**Exercise:**
Summarize the article below on Japan's defense budget request in two sentences.

**Excerpted passage:**
★ ★ ★ ★

Japan's military seeks funds to boost missile ranges, speed in record budget

TOKYO, Aug 31 (Reuters) - Japan’s defence ministry on Thursday sought $160 million in a record budget request to develop swift, longer-range missiles to extend its military punch in East Asia, countering growing Chinese strength and an increasing North Korean threat.

If approved, the proposal for a rise of 2.5 percent in defence spending to 5.26 trillion yen ($48 billion) for the year starting April 1, will be the sixth straight annual increase as Prime Minister Shinzo Abe bolsters the military.

The funds will pay for ballistic missile defence upgrades, six F-35 stealth fighters, four V-22 Osprey tilt rotor troop carriers, besides orders for new naval vessels, including a submarine and two compact warships.

Around $90 million of the requested missile development funds of $160 million will go on studying hypersonic missiles to quickly penetrate enemy defences.

The rest will pay for research on extending missile range, technology that could potentially be used to help develop strike weapons.

“The research and development is for island defence,” a Ministry of Defence official told a briefing, referring to the southwestern Okinawa island chain skirting the East China Sea, where Japan is embroiled in a territorial dispute with China.

★ ★ ★ ★

**Record excerpts:**
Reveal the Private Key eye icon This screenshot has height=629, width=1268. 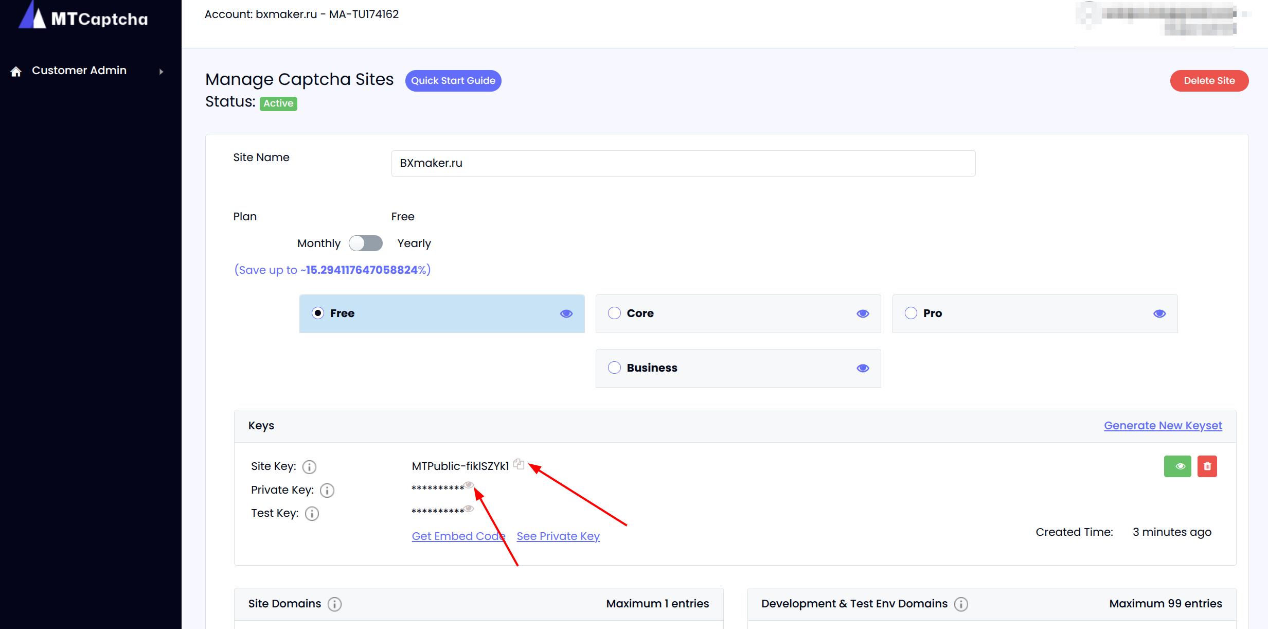(469, 485)
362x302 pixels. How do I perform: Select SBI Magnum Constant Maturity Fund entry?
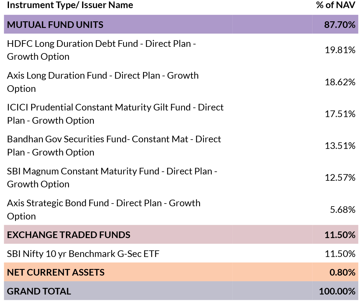(112, 177)
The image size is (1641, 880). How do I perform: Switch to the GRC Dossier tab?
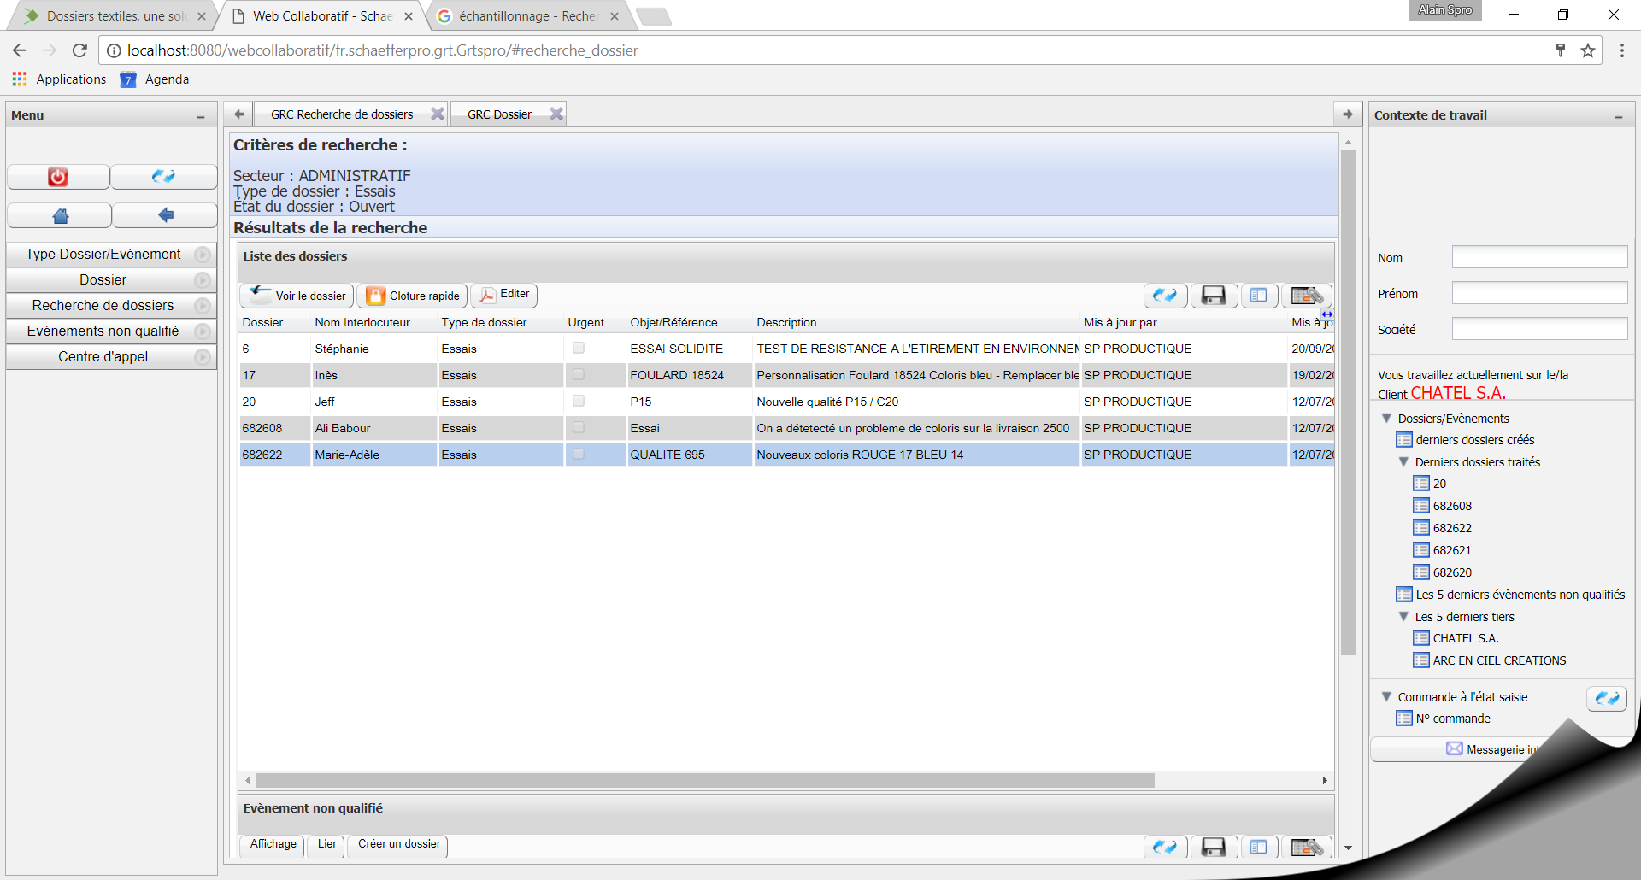click(x=499, y=114)
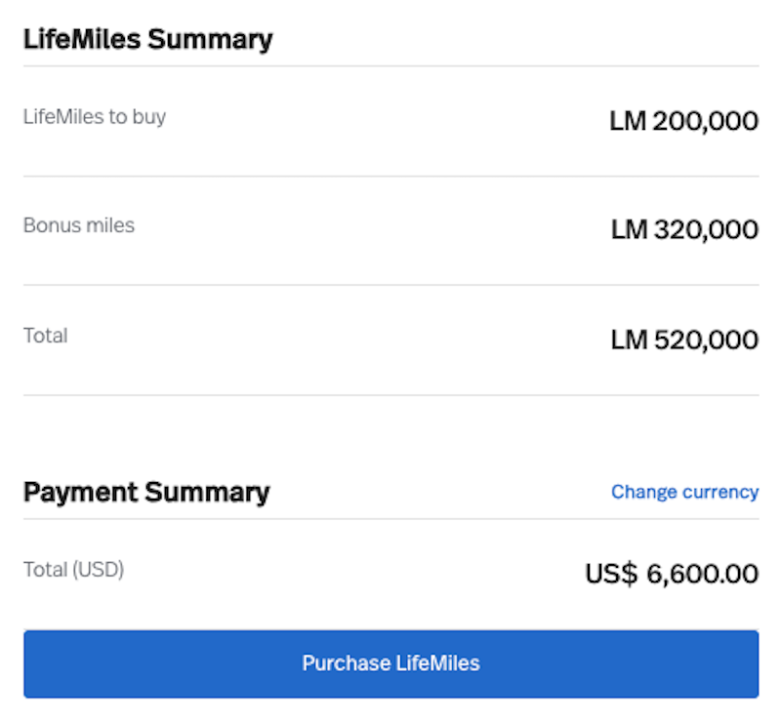Screen dimensions: 781x722
Task: Click the Total row label
Action: click(45, 335)
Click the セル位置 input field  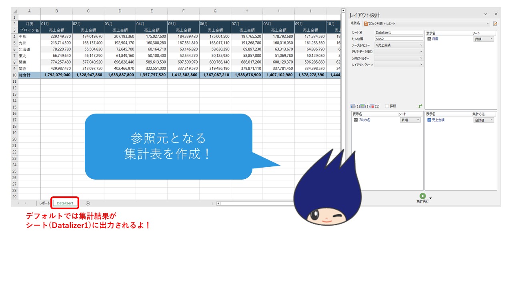pyautogui.click(x=399, y=38)
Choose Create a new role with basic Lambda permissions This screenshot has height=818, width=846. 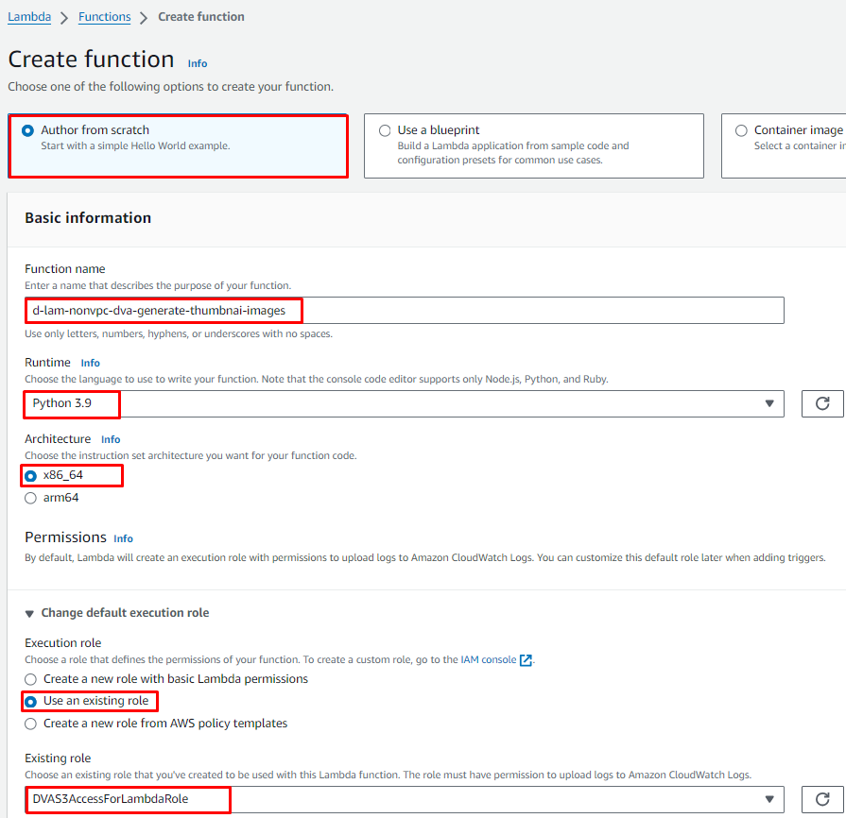31,679
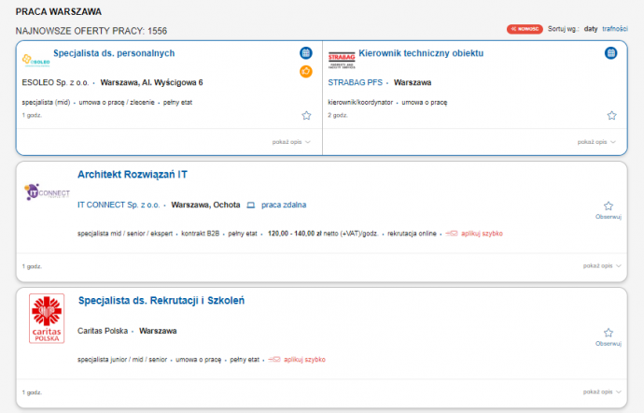Image resolution: width=644 pixels, height=413 pixels.
Task: Star the Specjalista ds. personalnych offer
Action: (x=306, y=116)
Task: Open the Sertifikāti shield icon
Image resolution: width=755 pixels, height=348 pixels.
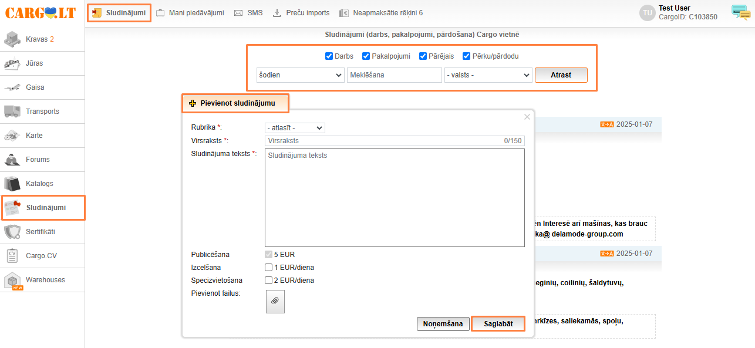Action: (x=13, y=232)
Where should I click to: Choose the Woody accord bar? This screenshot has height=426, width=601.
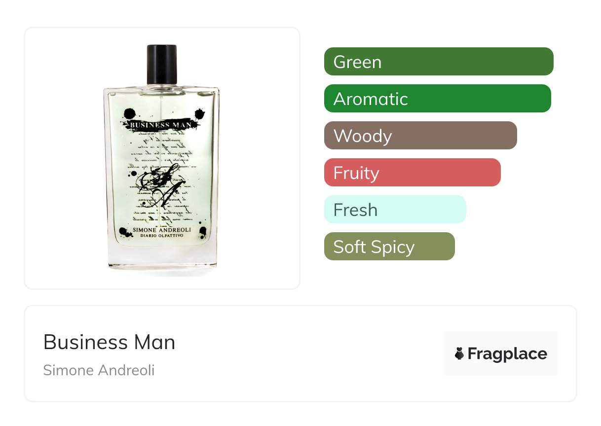tap(420, 136)
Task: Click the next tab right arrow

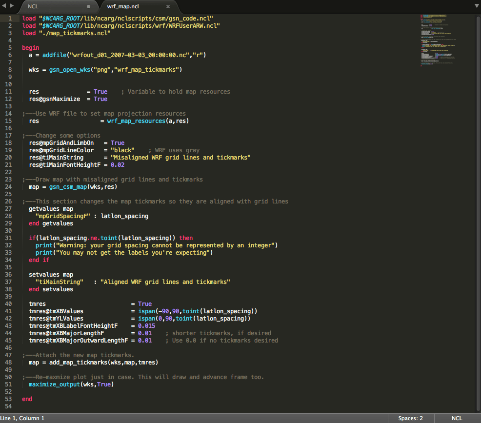Action: (x=12, y=6)
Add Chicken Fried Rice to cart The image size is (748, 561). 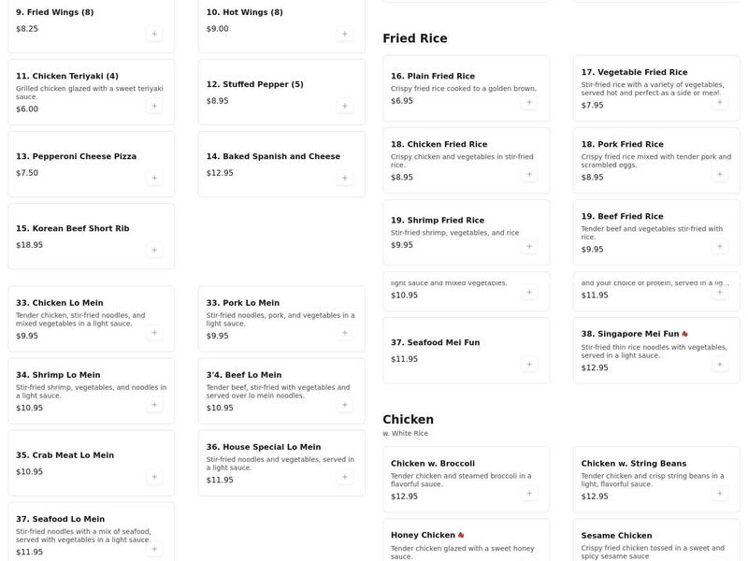pos(531,173)

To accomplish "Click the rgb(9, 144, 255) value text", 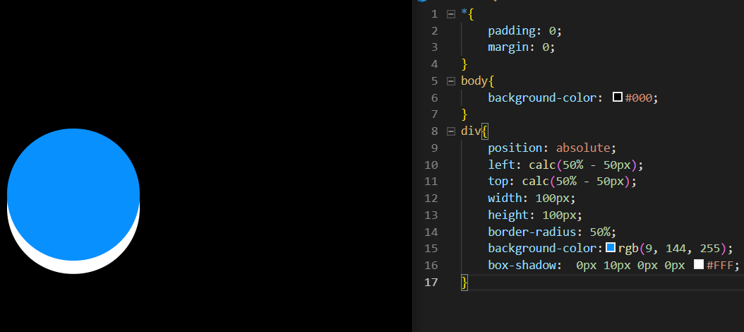I will (x=676, y=249).
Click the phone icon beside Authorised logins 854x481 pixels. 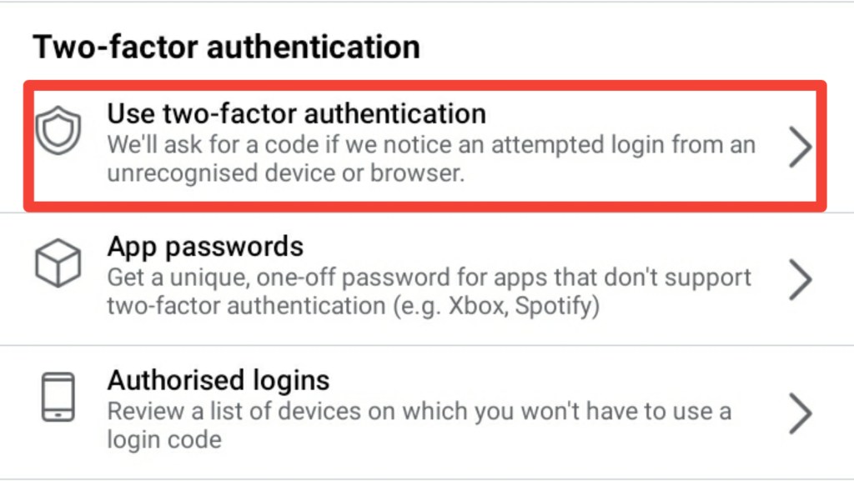(x=58, y=397)
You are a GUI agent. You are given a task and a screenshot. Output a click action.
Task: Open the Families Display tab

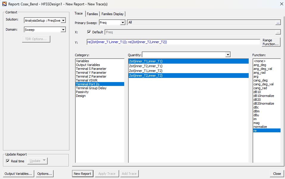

★ ★ ★ ★

**Solution for this problem:**
Japan's defense ministry requested a record 5.26 trillion yen ($48 billion) budget, a 2.5 percent rise that would be the sixth straight annual increase, to pay for ballistic missile defense upgrades, six F-35 stealth fighters, four V-22 Ospreys, a submarine and two compact warships. It also sought $160 million to develop swift, longer-range missiles, with about $90 million for studying hypersonic missiles, and a ministry official said the research was for island defense.